Now my schema for the comments table looks like this:
postId commentId postedBy Date CommentBody
Since in order to retrieve the comments of a post I would be required to search all posts whose postId matches postId of this specific post and even my postId could not become primary key since the postId would be non unique within the column(since several comments for a single post), therefore I was thinking if I could merge postId and commentId into one single commentId (this becomes primary key) using which postId could also be retrieved. This is how I am thinking:
CommentId would be generated as postId*100+i (where i is the ith comment on the post)
thus in order to retrieve comments for a post(say with postId=8452 ) I would search all posts with commentId(that would be primary key), lying between 845200 & 845299.. instead of searching all comments with postId=8452.. (of course this limits the maximum no of comments to 100). But will this lead to any performance gains?
Here's what you do. Load up a database with representative data at (for example) twice the size you ever expect it to get.
Then run your queries and test them against both versions of the schema.
Then, and this is the good bit, retest this every X weeks with new up-to-date data to ensure the situation hasn't changed.
That's what being a DBA is all about. Unless your data will never change, database optimisation is not a set-and-forget operation. And the only way to be sure is to test under representative conditions.
Everything else is guesswork. Educated guesswork, don't get me wrong, but I'd rather have a deterministic answer in preference to anyone's guess, especially since the former will adapt to changes.
My favorite optimisation mantra is "Measure, don't guess!"
I'd recommend:
Use two-table structure with composite key in comments for best uniquness in index.
100 comments per article is a bad limition that may hit you in the back.

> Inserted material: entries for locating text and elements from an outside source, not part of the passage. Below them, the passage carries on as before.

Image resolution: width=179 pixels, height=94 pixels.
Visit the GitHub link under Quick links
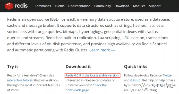[135, 80]
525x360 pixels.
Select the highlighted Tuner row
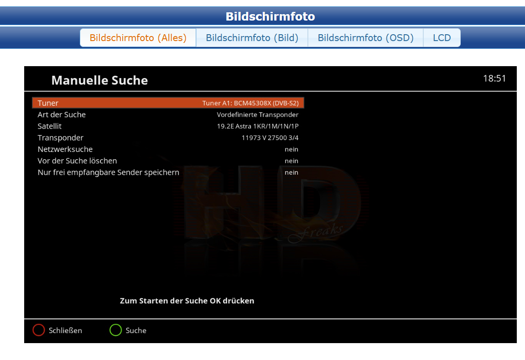(168, 103)
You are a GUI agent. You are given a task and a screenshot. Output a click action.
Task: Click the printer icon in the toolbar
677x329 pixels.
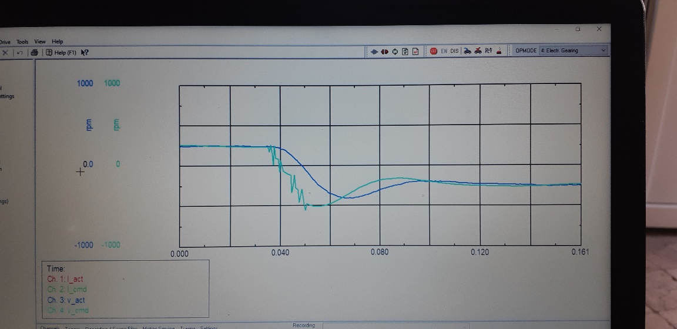coord(35,52)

Dont use different tables for comments regarding video/pictures etc.
If huge amounts of comments, add an comment-archive table and move old comments
there. Most requested comments (newest) will have a smaller and more efficient table.
Do save blobs (pictures and videos) on different partition and not in db. Db will be smaller and less fragmented at file level.
regards,
/t
If you gonna get big volume you should make a table Post and a table Comments in order to have smaller table :). And don't forget to use index and partitions on them.
Use a composite key. Or, if you're using some framework that only allows single-column keys, a secondary index on postId
If CommendId is not unique, you can create a composite PRIMARY KEY on (postId, CommentID):
CREATE TABLE Comment
(
postId INT NOT NULL,
commentId INT NOT NULL,
…,
PRIMARY KEY (postId, commentId)
)
If your table is MyISAM, you can mark commentId as AUTO_INCREMENT, which will assign it with a per-post UNIQUE incrementing value.
If it is unique, you can create a PRIMARY KEY on CommentId and create a secondary index on (PostId, CommentId):
CREATE TABLE Comment
(
commentId INT NOT NULL AUTO_INCREMENT PRIMARY KEY,
postId INT NOT NULL,
…,
KEY (postId, commentId)
)
CommentId would be generated as postId*100+i (where i is the ith comment on the post)
thus inorder to retrieve comments for a post(say with postId=8452 ) I would search all posts with commentId(that would be primary key), lying between 845200 & 845299.. instead of searching all comments with postId=8452.. (ofcourse this limits the maximum no of comments to 100). But will this lead to any performance gains ??
This will likely give much worse performance than a query based on a postId foreign key column, but the only way to be sure is to try both techniques (as suggested by paxdiablo) and measure the performance.